Exercise requirements:
Update the data from the start through the line holding "What do you see at coordinates (555, 970)", inclusive, by changing "GUI agent" to "interface agent" and leaving all else as is. Return only those lines.

Dataset entries
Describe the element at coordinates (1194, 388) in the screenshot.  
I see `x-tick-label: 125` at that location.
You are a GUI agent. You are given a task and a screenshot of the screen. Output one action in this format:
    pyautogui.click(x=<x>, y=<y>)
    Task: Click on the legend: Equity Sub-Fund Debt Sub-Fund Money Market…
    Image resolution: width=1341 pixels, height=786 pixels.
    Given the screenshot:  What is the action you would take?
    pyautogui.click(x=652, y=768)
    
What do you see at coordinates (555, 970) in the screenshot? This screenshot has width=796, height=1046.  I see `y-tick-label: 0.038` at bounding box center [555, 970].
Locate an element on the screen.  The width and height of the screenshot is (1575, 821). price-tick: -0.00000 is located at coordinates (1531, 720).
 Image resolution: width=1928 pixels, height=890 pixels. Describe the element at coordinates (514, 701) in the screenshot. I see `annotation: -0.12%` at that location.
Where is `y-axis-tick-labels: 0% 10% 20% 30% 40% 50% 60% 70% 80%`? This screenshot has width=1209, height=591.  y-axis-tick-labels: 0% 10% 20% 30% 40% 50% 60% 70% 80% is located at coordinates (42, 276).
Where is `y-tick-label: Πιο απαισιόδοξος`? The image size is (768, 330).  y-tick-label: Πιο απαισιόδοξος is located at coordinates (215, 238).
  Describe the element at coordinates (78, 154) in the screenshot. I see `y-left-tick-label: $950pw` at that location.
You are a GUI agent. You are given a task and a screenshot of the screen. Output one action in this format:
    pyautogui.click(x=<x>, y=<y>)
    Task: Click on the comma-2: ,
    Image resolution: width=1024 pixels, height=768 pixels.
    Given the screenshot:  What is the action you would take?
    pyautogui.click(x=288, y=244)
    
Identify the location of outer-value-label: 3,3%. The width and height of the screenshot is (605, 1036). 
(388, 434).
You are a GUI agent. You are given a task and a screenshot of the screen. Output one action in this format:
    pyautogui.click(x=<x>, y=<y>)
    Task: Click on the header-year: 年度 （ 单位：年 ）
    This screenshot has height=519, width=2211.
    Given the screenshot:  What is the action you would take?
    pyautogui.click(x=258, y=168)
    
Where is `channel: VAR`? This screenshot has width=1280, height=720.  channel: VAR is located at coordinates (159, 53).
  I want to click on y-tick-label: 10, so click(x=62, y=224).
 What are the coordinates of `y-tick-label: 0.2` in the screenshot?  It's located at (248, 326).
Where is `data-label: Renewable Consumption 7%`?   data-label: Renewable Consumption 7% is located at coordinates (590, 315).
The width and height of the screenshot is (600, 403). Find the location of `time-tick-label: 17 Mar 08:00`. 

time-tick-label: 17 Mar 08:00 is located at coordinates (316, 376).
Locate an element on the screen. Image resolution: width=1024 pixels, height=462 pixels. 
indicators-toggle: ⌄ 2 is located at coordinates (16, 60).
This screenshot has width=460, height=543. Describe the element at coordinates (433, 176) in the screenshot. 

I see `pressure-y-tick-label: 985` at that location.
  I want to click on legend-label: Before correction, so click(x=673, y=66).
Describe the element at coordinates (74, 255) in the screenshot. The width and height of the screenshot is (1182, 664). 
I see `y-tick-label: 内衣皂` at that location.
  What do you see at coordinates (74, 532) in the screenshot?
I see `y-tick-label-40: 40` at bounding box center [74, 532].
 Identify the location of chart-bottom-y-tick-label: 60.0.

Expected answer:
Describe the element at coordinates (1194, 388) in the screenshot.  
I see `x-tick-label: 125` at that location.
You are a interface agent. You are given a task and a screenshot of the screen. Output one action in this format:
    pyautogui.click(x=<x>, y=<y>)
    Task: Click on the legend: Equity Sub-Fund Debt Sub-Fund Money Market…
    Image resolution: width=1341 pixels, height=786 pixels.
    Given the screenshot:  What is the action you would take?
    pyautogui.click(x=652, y=768)
    
What do you see at coordinates (555, 970) in the screenshot? This screenshot has width=796, height=1046.  I see `y-tick-label: 0.038` at bounding box center [555, 970].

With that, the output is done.